PROBLEM DESCRIPTION =>
Answer from the breast cancer study summary below, one line per question:
(a) What substance does Sentimag inject?
(b) Which technique was used for all sentinel lymph node biopsies during 2017?
(c) What is considered the gold standard for sentinel lymph node biopsy?

Sentinel lymph node biopsy in a resourcelimited setting: a retrospective comparison of sentinel lymph node biopsy before and after the introduction of Sentimag at an academic breast unit
Background: Sentinel lymph node biopsy (SLNB) is performed for staging and prognostication of breast cancer (BC) in cases with a clinically and radiologically negative axilla. Using blue dye and a radioactive colloid injection is considered the gold standard for SLNB. This study aims to evaluate the SLNB outcomes before and after the introduction of Sentimag at an academic breast unit. Sentimag uses an injection of superparamagnetic iron oxide which is then detected in the sentinal lymph node using a magnetometer.
Method: A retrospective cohort study was performed comparing SLNBs done from 1 January 2017 to 31 December 2018. During 2017, a nuclear medicine technique was used for all SLNBs, while the Sentimag system was used in 2018.

DATA =>
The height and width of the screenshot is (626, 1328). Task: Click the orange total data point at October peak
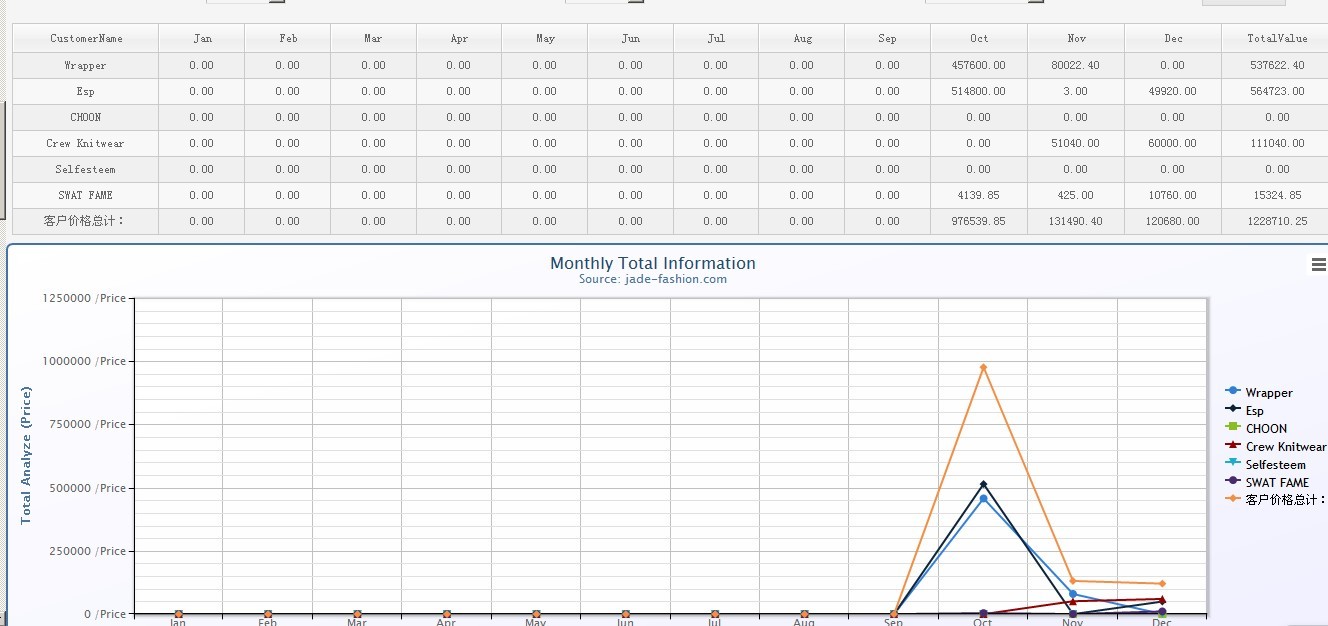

SOLUTION TO THIS EXERCISE =>
(a) Superparamagnetic iron oxide
(b) A nuclear medicine technique
(c) Using blue dye and a radioactive colloid injection